What is the ordinary dimension of ACR? 

Under 30mg/g is the typical dimension

What is the perfect recurrence of doing ACR levels? 

When a year
Diabetes Care Centre Vashi

How might I diminish my ACR levels? 

Controlling glucose and circulatory strain levels

Diet control

Tuesday, April 2, 2019

The Secret of DIABETES


Eye Health & Diabetes


What is Diabetic Retinopathy? 

Diabetic retinopathy is an eye issue brought about by long standing diabetes. It influences inward eye called retina. Diabetic retinopathy can influence all diabetics and increment the danger of visual impairment in the event that it is left untreated. 

What are the indications of Diabetic Retinopathy? 

Early retinopathy without manifestations 

Obscured vision 

Twofold vision 

Eye floaters 

What are the hazard factors for creating Diabetic Retinopathy? 

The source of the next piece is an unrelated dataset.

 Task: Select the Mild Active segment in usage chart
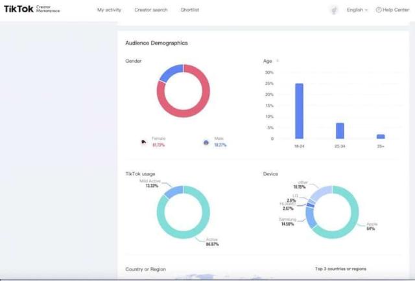[x=172, y=190]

Uncontrolled blood sugars 

Hypertension 

Protein urea 


Can Diabetic Retinopathy be avoided? 

Indeed, Good glycemic control and ordinary eye check up [Fundoscopy] can distinguish diabetic retinopathy at a beginning period. Through Fundoscopic examination internal eye[Retina] can be envisioned in detail and appropriate treatment can be suggested. This is the most exact accessible examination of retina. Diabetes Clinic in Vashi

For what reason is it required to experience Fundoscopy in Diabetes? 

Diabetes influences inward eye[Retina].Routine eye check up can't reach and envision retina. Fundoscopy is the main strategy by which we can envision retina and the encompassing vasculature. 
Best diabetes treatment center in Vashi

Ailments like retinal hemorrhages, retinal separation can be recognized through Fundoscopy.